Work instruction
Which lines in the records below contain the word "pencil"? Report each of them.

Provided information
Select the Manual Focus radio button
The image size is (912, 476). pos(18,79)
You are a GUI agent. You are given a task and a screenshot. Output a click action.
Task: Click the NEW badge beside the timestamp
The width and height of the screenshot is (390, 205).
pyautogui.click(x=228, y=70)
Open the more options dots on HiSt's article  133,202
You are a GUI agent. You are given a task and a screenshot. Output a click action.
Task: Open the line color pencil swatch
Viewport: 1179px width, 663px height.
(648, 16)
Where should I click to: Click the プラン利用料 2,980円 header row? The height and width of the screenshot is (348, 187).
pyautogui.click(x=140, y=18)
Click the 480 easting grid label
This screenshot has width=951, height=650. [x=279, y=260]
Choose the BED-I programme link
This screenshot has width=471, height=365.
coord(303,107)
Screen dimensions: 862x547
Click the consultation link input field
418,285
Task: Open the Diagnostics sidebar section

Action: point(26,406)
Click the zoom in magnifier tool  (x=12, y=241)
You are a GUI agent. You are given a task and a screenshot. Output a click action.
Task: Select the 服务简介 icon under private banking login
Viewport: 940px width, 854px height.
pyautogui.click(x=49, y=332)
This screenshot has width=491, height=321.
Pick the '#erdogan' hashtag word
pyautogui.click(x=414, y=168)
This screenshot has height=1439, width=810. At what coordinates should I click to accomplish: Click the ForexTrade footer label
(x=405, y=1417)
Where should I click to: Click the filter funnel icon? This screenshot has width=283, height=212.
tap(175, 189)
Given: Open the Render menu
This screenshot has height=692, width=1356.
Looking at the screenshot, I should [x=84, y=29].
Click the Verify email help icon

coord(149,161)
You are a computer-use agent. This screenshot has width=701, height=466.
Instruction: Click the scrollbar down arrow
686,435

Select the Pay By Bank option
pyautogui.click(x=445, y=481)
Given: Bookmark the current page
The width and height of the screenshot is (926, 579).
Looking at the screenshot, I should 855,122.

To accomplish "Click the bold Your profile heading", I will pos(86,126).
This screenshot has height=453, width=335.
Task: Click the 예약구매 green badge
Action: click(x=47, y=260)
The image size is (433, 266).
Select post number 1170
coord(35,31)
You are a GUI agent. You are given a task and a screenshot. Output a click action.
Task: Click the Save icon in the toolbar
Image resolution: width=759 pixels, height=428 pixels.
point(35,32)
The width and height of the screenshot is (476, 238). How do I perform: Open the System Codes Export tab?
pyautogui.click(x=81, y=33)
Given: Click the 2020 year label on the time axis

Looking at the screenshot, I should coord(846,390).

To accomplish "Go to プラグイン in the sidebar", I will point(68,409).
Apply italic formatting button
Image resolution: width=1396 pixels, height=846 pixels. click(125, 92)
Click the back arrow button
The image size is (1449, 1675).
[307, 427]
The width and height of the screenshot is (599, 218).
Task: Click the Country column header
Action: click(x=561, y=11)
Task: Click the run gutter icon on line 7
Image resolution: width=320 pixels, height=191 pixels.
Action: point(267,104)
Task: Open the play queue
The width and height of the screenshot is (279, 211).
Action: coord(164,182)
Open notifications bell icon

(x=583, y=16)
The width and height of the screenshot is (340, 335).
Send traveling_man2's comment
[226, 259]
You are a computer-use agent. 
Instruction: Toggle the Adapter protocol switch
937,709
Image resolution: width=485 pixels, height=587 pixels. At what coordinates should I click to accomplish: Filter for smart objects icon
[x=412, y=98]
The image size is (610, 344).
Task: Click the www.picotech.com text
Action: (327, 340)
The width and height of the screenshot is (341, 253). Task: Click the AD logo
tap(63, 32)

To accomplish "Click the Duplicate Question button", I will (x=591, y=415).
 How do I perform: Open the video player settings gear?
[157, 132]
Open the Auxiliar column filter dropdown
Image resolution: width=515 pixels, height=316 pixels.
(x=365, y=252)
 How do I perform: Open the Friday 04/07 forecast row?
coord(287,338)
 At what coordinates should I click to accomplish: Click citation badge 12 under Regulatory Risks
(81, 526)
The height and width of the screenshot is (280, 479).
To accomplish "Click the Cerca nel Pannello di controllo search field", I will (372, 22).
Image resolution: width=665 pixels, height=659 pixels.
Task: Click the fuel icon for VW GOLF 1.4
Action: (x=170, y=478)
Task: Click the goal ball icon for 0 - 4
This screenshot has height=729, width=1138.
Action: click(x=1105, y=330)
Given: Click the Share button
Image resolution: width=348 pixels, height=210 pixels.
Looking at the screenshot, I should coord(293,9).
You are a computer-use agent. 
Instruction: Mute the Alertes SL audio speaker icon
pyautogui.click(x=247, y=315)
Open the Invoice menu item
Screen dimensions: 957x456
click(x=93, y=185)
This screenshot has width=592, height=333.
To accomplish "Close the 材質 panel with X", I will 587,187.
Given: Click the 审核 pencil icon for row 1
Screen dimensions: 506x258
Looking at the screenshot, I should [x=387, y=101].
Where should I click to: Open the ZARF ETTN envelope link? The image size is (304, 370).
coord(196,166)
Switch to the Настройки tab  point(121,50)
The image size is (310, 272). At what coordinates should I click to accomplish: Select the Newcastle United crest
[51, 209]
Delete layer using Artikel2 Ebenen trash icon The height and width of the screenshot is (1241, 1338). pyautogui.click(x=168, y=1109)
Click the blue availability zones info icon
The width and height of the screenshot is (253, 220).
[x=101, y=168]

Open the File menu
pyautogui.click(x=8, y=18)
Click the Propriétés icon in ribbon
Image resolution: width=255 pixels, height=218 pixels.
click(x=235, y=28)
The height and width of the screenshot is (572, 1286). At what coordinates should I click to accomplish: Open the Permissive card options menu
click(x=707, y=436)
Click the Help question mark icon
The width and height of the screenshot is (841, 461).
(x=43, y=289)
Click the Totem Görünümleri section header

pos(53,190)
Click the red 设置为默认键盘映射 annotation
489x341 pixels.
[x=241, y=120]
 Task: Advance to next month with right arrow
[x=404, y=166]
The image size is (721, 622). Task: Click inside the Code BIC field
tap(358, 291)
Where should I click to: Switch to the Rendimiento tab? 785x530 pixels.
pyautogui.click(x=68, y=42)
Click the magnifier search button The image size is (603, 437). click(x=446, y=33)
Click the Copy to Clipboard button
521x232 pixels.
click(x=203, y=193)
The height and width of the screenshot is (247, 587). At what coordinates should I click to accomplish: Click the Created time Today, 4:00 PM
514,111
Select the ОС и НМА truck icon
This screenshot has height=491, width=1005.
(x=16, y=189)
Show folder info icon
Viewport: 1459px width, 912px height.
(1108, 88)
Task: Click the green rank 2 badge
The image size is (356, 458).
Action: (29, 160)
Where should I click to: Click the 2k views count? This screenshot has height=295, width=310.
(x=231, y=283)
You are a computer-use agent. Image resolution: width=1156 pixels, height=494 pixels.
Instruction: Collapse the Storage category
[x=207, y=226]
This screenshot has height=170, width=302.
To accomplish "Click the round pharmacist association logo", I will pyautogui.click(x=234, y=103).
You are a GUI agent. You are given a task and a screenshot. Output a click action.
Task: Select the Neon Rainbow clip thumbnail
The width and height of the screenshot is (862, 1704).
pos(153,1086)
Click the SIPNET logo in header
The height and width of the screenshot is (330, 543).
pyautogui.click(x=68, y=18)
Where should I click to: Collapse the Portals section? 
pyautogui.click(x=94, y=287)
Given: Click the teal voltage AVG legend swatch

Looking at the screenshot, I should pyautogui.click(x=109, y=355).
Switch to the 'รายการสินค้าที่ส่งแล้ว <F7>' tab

Exercise answer
Task: Open the line color pencil swatch
Given: Click the 审核 pencil icon for row 1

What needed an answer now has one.